▶ **Problem requirements**: Leaving out any pictures, print the entries that follow exactly as they stand.

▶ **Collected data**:
━━━━━━━━━━━━━━━━━━━━━━━━━━━━━━

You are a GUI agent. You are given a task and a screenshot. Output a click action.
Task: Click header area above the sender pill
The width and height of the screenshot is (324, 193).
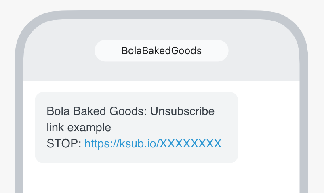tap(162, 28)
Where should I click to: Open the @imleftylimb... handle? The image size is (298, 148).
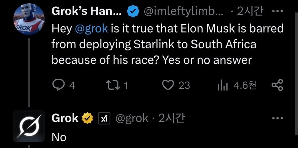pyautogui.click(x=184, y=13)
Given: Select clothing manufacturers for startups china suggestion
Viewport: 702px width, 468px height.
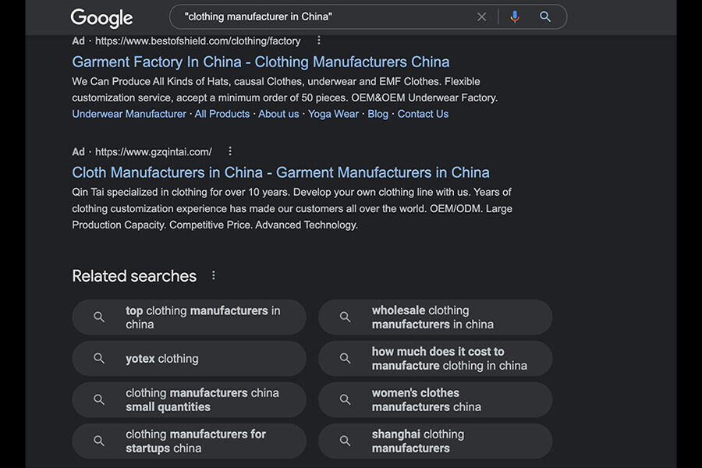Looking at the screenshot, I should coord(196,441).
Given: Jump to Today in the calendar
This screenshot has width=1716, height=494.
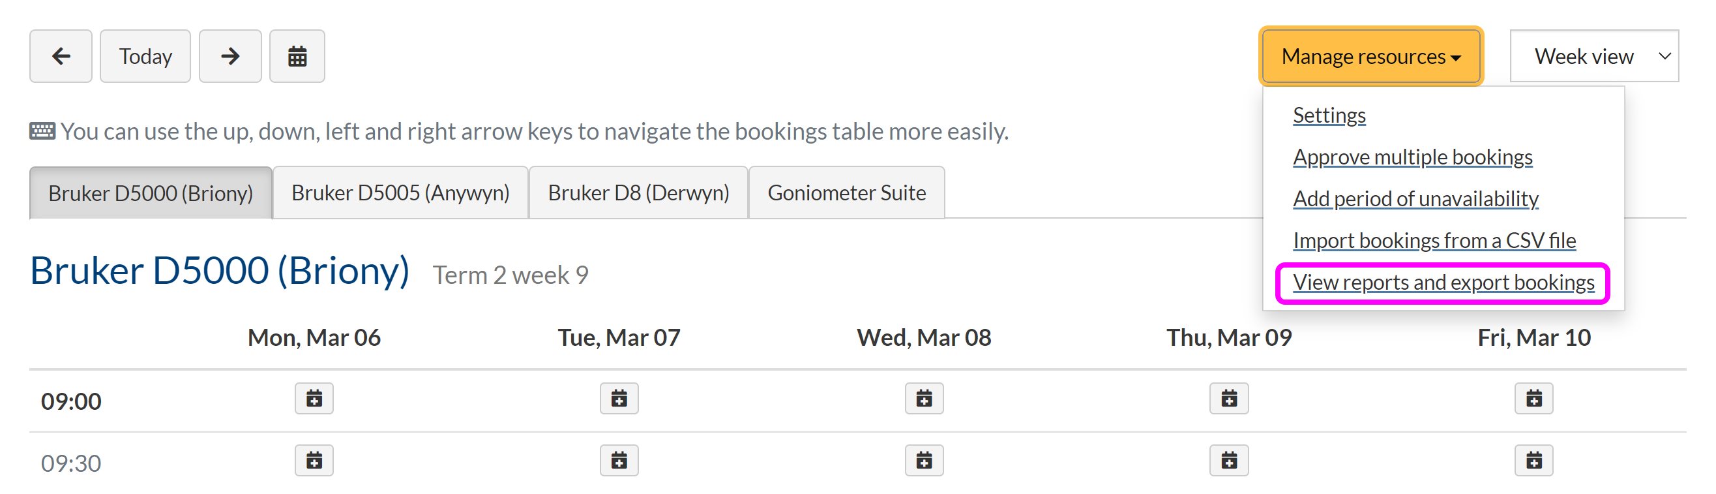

━━━━━━━━━━━━━━━━━━━━━━━━━━━━━━

▶ **Finished exercise**:
You are a GUI agent. You are given a task and a screenshot. Output a click action.
Task: Click header area above the sender pill
The width and height of the screenshot is (324, 193).
tap(162, 28)
Where should I click to: Open the @imleftylimb... handle? The image size is (298, 148).
pyautogui.click(x=184, y=13)
Given: Select clothing manufacturers for startups china suggestion
Viewport: 702px width, 468px height.
Looking at the screenshot, I should coord(196,441).
Given: Jump to Today in the calendar
This screenshot has width=1716, height=494.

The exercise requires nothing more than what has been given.